Alberta, Saskatchewan, Nova Scotia and Prince Edward Island moved immediately to begin offering AstraZeneca recipients a second dose of an mRNA vaccine if they wish, joining Manitoba which did so Monday, and Quebec, which began allowing it last week.
“While AstraZeneca is still a good choice, we will offer Albertans a choice,” said Alberta Health Minister Tyler Shandro Tuesday afternoon.
Quebec still recommends people get the same vaccine for their second dose and noted the risk of VITT is about one in 60,000 people for the first dose, but about one in 600,000 after the second.
NACI’s guidance did not stipulate a preference for which vaccine AstraZeneca recipients should get second.
NACI says for people who got Pfizer or Moderna first, the second dose should be the same unless supply issues prevent that.
AstraZeneca Canada issued a written statement responding to the advice, saying they will continue to work to understand the reports of rare blood clots, but that the vaccine is safe and effective against COVID-19. It has been authorized in more than 80 countries.

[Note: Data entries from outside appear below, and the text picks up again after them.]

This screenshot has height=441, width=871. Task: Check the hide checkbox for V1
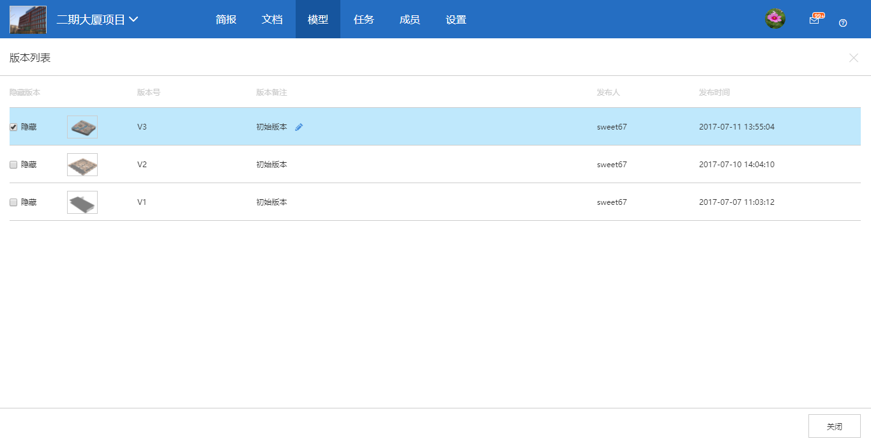13,202
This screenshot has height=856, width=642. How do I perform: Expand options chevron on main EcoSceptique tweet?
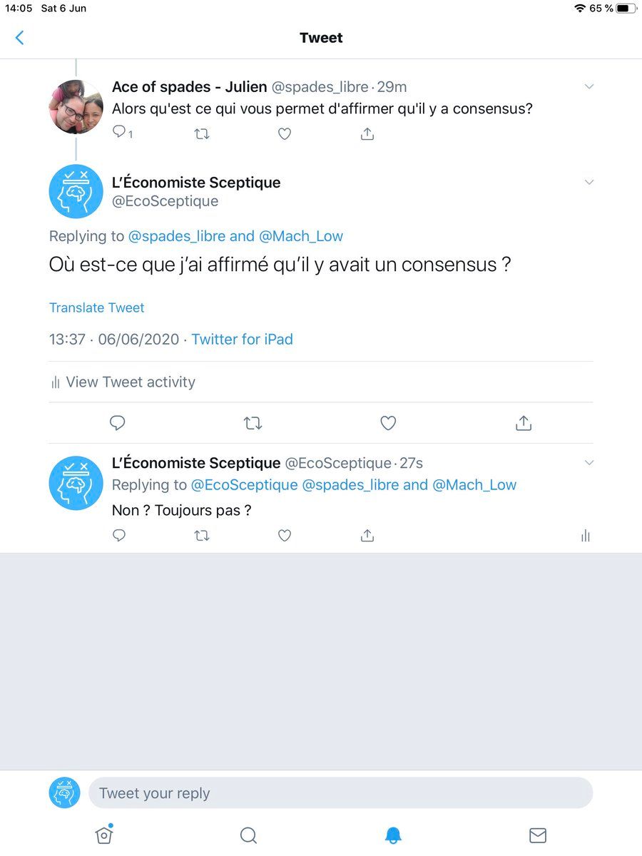(x=589, y=183)
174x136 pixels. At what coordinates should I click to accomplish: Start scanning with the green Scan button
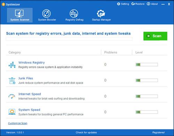tap(155, 36)
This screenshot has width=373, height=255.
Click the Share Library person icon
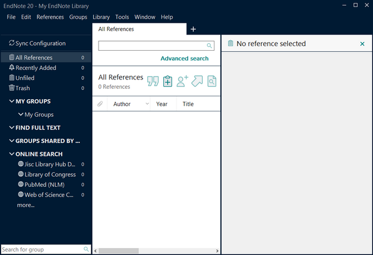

“We fully respect the recommendations outlined today by NACI in their advisory role for the use of COVID-19 vaccines in Canada,” the statement says.
Forty-one Canadians have now had a confirmed or suspected case of VITT and five have died, out of almost 2.2 million people who received the vaccine to date.
More than 1.5 million Canadians got AstraZeneca as a first dose before NACI advised on April 23 that AstraZeneca doses should only be given to people over the age of 30, who were at high risk of contracting COVID-19, or of getting seriously ill from it.
Ontario and Quebec both reported their lowest daily case totals since the fall Tuesday — 699 in Ontario, the lowest since mid-October, and 208 in Quebec, the lowest since September.
Quebec Premier Francois Legault — still basking in the Montreal Canadiens NHL playoff series victory over the Toronto Maple Leafs Monday night — was all smiles as he told Montreal residents they will be able to dine at a restaurant next week for the first time since Oct. 1.
“Things are going very well everywhere in Quebec,” Legault said in French.
Alberta Premier Jason Kenney said his province had just 209 new cases Tuesday, down from more than 2,000 a day a month ago, and thanked Albertans for getting vaccinated and helping to “crush the spike” in COVID-19 cases.
“This is where we start to live the promise these vaccines have brought,” said Kenney.
Ontario is still mired in heated arguments about whether schools can reopen for the final weeks of the school year with cabinet discussing the issue Tuesday. Ontario schools have been closed since mid-April.
The province’s stay-at-home order expires Wednesday, but it doesn’t change much, with non-essential retail still limited to curbside service only, and all restaurants restricted to takeout, currently until June 14.